[copied to Malcolm]
From the attached mail, it sounds like Simon has made some worthwhile additions to the Binary interface but left out a few things. The only omission that seems fundamental is that Simon's version supports reading/writng bytes whilst Malcolm's supports reading/writing bits.
Malcolm: - How important is this? - Assuming that supporting bits slows down the whole interface, is there a cunning implementation trick which would have very low overhead if you're doing a byte-aligned read/write (e.g., if all previous reads/writes has been multiples of bytes)? - Or, would it be appropriate to build one as a layer on top of the other so that programmers can express their choice by using one type or another. (I suggest a layered approach in the hope that this would lead to more code sharing, reduce tendency for API divergence, etc. but I have no concrete thought on what a layered approach might look like. -- Alastair
I was wondering if it was on the list of things to do to get a Binary module into the standard libraries. I know SimonM has a version for GHC and there's an NHC version (I think the original). I don't know about Hugs.
I ask because by putting it in the standard libs, library developers could feel more pressured to release their data structures with Binary instances.
Indeed. The only reason I didn't put my version into the libraries yet was because it differed somewhat from the NHC version, and I thought it would be a good idea to discuss what the interface should look like first.
FYI, the main differences between GHC's Binary library and NHC's are described below. Keep in mind that GHC's Binary library is heavily tuned for speed, because we use it for reading/writing interface files.
GHC's Binary class:
class Binary a where put_ :: BinHandle -> a -> IO () put :: BinHandle -> a -> IO (Bin a) get :: BinHandle -> IO a
NHC's Binary class:
class Binary a where put :: BinHandle -> a -> IO (Bin a) get :: BinHandle -> IO a getF :: BinHandle -> Bin a -> (a, Bin b)

***

For each statement below, say yes or no to whether it agrees with the thread on the Binary library, and quote the words of the thread that decide it.
1. GHC's Binary library is heavily tuned for speed.
2. The person asking about a standard Binary module knows of a version for Hugs.
3. The only reason given for not yet putting a version into the libraries is that it differed from the NHC version.

Dataset content —

***

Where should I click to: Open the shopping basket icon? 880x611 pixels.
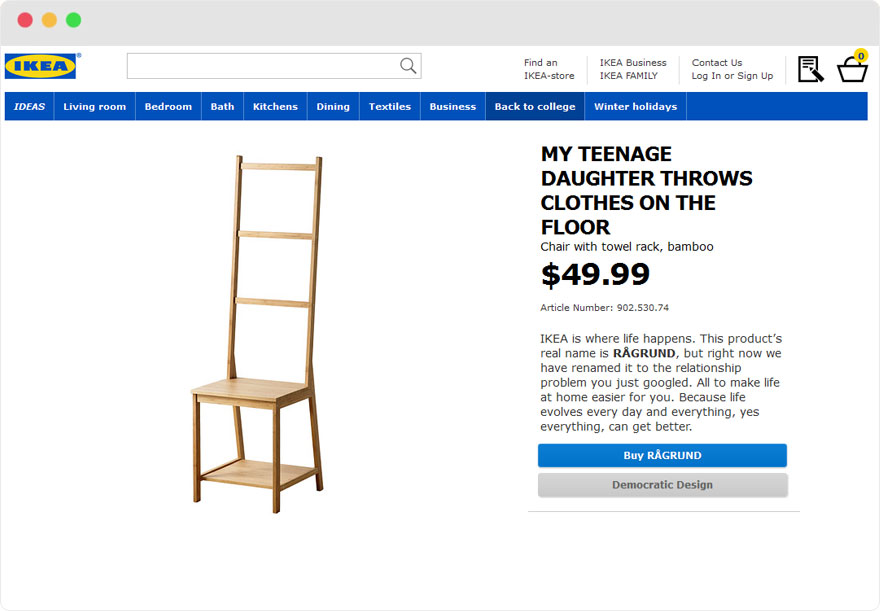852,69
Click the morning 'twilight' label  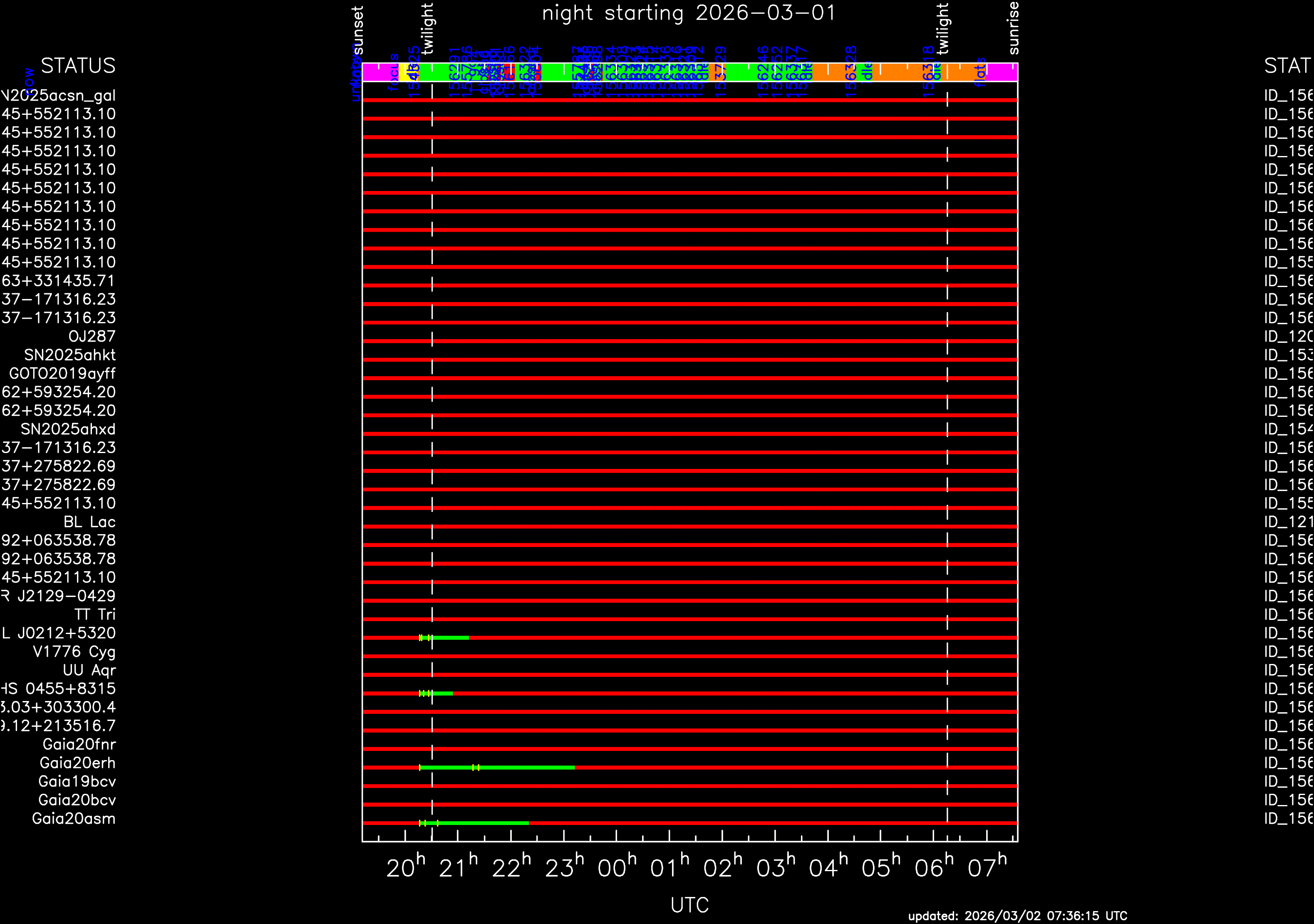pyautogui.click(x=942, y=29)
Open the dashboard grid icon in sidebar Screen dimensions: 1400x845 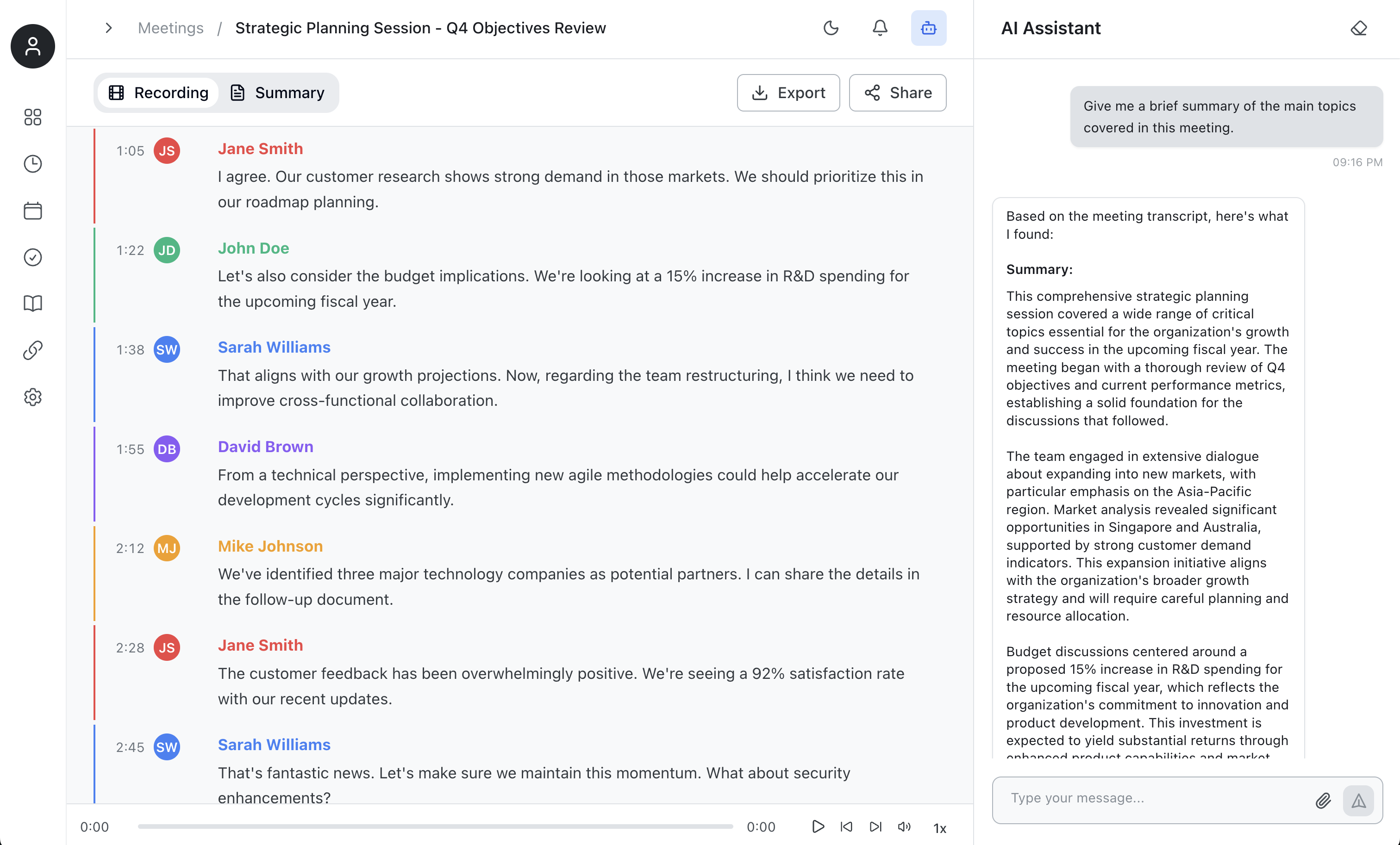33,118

***

Task result —
1. Yes: "Keep in mind that GHC's Binary library is heavily tuned for speed, because we use it for reading/writing interface files."
2. No: "I don't know about Hugs."
3. Yes: "The only reason I didn't put my version into the libraries yet was because it differed somewhat from the NHC version"